As suas tarefas =
• a. Diga se cada afirmação concorda com o texto sobre as restrições contra a Covid-19. Responda sim ou não e cite as palavras exatas do texto que o decidem. (i) As lojas não podem vender álcool depois das 21 horas. (ii) As restrições localizadas em Inglaterra já conseguiram controlar o vírus. (iii) Em Cardife, os ginásios continuaram abertos durante a última semana.
• b. Prossiga o texto sobre as restrições contra a Covid-19 a partir da última frase apresentada.

Secção do documento =
◆ ◆ ◆ ◆
Os bares que não servem comida, têm de encerrar, e as lojas não podem vender álcool depois das 21 horas.

É um exemplo das restrições localizadas, em Inglaterra, para reduzir os números de casos de Covid-19, mas até agora, não se conseguiu controlar o vírus.

Os locais não estão otimistas.

"Manter todos confinados para que os números fiquem bem...Assim que as pessoas começarem a misturar-se outra vez, os número vão voltar a subir, a menos que haja uma cura milagrosa", diz uma inglesa.

Cardife, no País de Gales, está em confinamento.

Durante a última semana, os bares, ginásios e lojas não essenciais foram encerrados.

Os habitantes locais questionam a eficácia da medida, como confirma um galês.

"Parece que Westminster está a usar o disjuntor de circuito de fogo tipo galês - seja lá como lhe chamam - é quase como se fosse uma experiência para ver se vai funcionar em todo o Reino Unido".
◆ ◆ ◆ ◆
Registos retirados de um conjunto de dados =
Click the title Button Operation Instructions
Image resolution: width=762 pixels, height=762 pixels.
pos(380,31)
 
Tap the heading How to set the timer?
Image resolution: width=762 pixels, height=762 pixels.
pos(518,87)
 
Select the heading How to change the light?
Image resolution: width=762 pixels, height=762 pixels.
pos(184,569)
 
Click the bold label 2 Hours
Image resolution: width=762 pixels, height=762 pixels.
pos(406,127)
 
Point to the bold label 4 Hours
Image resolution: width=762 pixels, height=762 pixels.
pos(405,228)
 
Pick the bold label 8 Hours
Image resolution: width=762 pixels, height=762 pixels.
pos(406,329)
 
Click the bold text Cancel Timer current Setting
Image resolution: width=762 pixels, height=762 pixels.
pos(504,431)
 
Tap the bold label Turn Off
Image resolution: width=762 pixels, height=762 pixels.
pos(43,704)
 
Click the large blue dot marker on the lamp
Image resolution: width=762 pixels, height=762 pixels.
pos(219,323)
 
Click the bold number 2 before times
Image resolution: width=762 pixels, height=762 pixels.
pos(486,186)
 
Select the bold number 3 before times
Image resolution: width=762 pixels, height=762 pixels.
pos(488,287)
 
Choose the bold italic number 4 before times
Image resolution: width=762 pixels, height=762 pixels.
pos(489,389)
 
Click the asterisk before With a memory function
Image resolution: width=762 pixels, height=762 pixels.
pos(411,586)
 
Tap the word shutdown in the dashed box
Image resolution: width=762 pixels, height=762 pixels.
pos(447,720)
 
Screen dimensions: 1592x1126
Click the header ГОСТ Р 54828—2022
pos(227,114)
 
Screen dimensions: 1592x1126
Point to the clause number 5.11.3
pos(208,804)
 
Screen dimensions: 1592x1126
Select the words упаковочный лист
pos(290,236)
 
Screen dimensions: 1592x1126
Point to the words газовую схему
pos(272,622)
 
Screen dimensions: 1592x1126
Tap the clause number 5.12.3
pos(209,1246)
◆ ◆ ◆ ◆
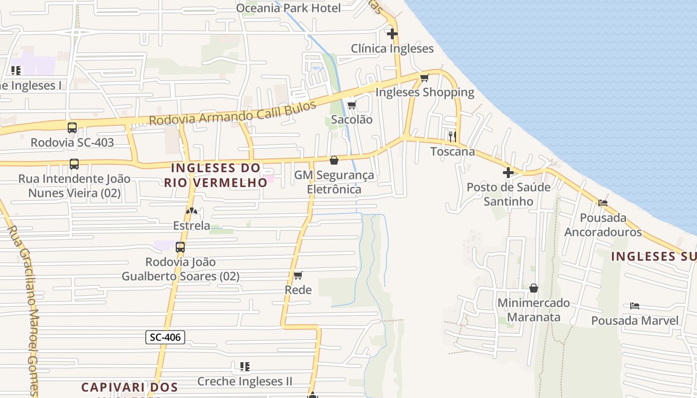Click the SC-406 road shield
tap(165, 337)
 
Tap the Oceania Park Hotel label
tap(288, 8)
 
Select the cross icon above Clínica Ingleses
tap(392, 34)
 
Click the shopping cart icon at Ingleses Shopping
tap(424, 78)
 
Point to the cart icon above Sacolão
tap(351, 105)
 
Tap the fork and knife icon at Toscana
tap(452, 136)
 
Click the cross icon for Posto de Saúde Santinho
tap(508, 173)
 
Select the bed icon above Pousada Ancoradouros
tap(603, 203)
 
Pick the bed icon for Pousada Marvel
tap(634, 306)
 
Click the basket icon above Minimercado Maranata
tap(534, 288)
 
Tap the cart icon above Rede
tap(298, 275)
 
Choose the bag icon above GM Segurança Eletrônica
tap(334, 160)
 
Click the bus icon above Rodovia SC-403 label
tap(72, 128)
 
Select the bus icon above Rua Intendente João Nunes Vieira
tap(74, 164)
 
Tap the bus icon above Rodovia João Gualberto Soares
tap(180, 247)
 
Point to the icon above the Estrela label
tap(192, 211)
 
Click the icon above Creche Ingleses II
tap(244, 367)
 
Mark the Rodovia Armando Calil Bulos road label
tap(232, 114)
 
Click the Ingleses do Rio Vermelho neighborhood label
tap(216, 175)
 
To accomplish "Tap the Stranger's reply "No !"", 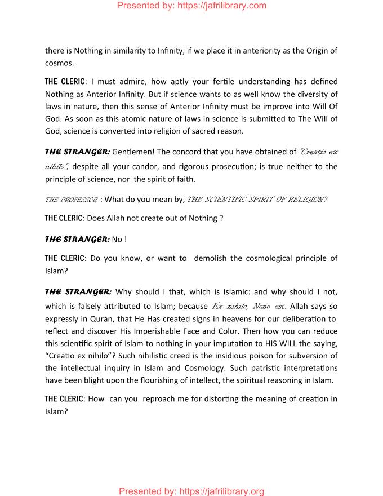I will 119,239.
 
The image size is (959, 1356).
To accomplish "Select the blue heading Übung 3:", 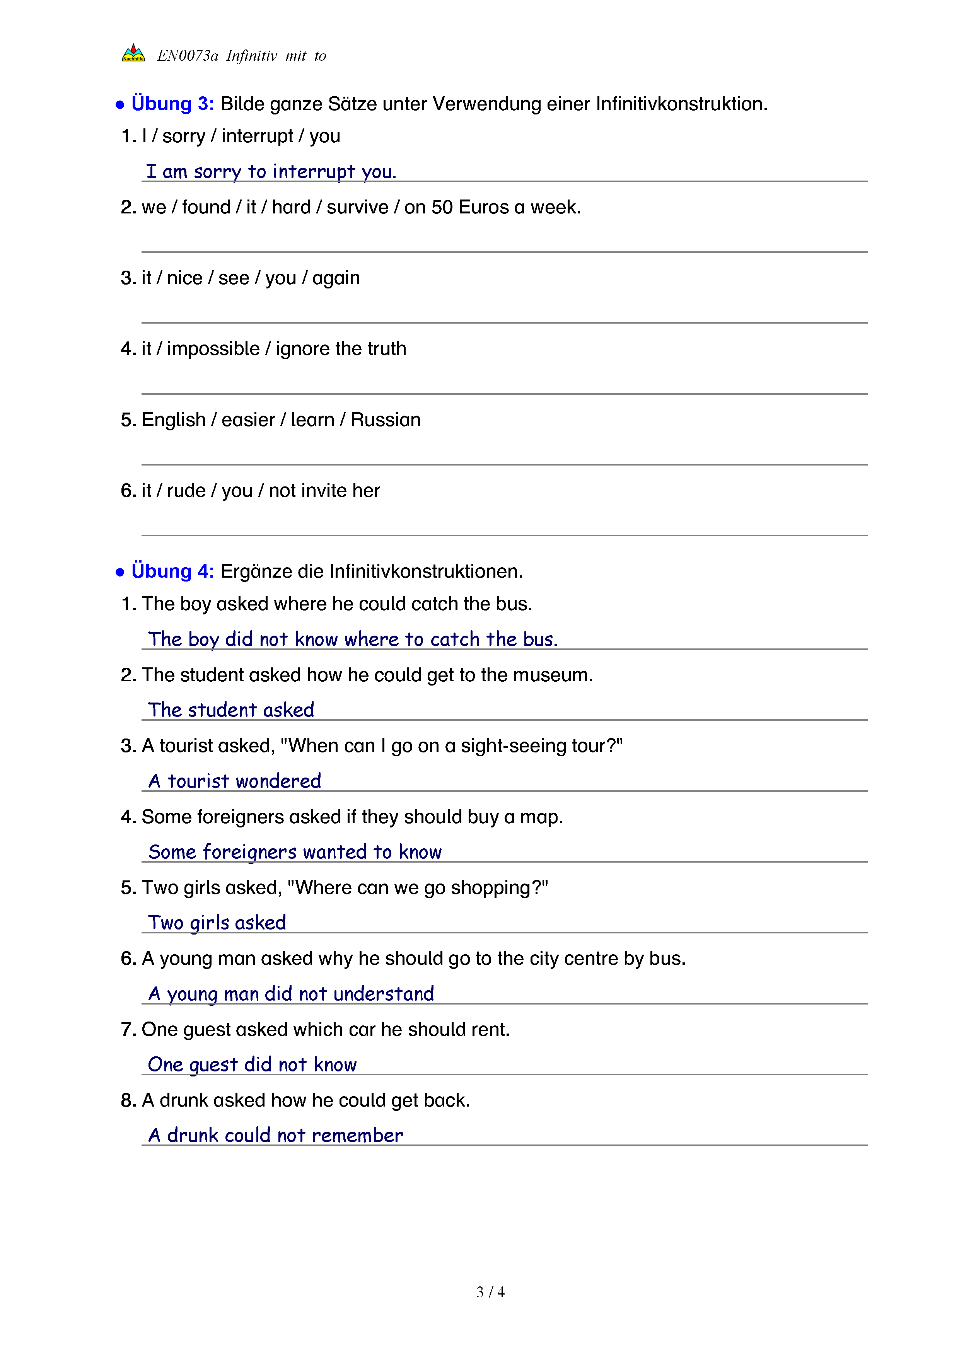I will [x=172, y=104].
◆ ◆ ◆ ◆
Resultados por tarefa =
• a.
(i) Sim: "as lojas não podem vender álcool depois das 21 horas"
(ii) Não: "até agora, não se conseguiu controlar o vírus"
(iii) Não: "Durante a última semana, os bares, ginásios e lojas não essenciais foram encerrados."

• b.
Ouve-se a mesma queixa em Manchester. O presidente da Câmara Municipal disse que o norte de Inglaterra estava a ser tratado como o canário na mina de carvão.

As restrições localizadas reacenderam uma velha divisão entre o norte e o sul de Inglaterra.

Em Londres as regras mais restritivas obrigam ao encerramento dos estabelecimentos às 22 horas.

O jornalista da euronews, Tadhg Enright, relata:

"As últimas investigações sugerem que 100.000 pessoas em Inglaterra ficam infetadas com Covid-19, diariamente. Tendo ido a um pub no fim de semana, ficou claro que as regras não estavam a ser cumpridas. Famílias diferentes continuavam a misturar-se no interior".

Os conselheiros científicos do Governo avisaram, há mais de um mês, que era necessário um novo confinamento a nível nacional.

A retórica do primeiro-ministro Boris Johnson sugere que ele se opõe veementemente a essa ideia.

Em França e na Alemanha renovam-se confinamentos... Os britânicos olham para o continente e interrogam-se se terão, também, de seguir o mesmo rumo.

O médico Hilary Jones acredita que "se apenas se instiga meias medidas, não se controla de todo o vírus".

Questionado se o Reino Unido voltará ao confinamento, Jones responde que receia que sim "porque não se está a controlar o número de casos de forma adequada e suficientemente rápida. Ainda estão a aumentar".

O Governo diz ser muito cedo para medir o impacto das restrições localizadas.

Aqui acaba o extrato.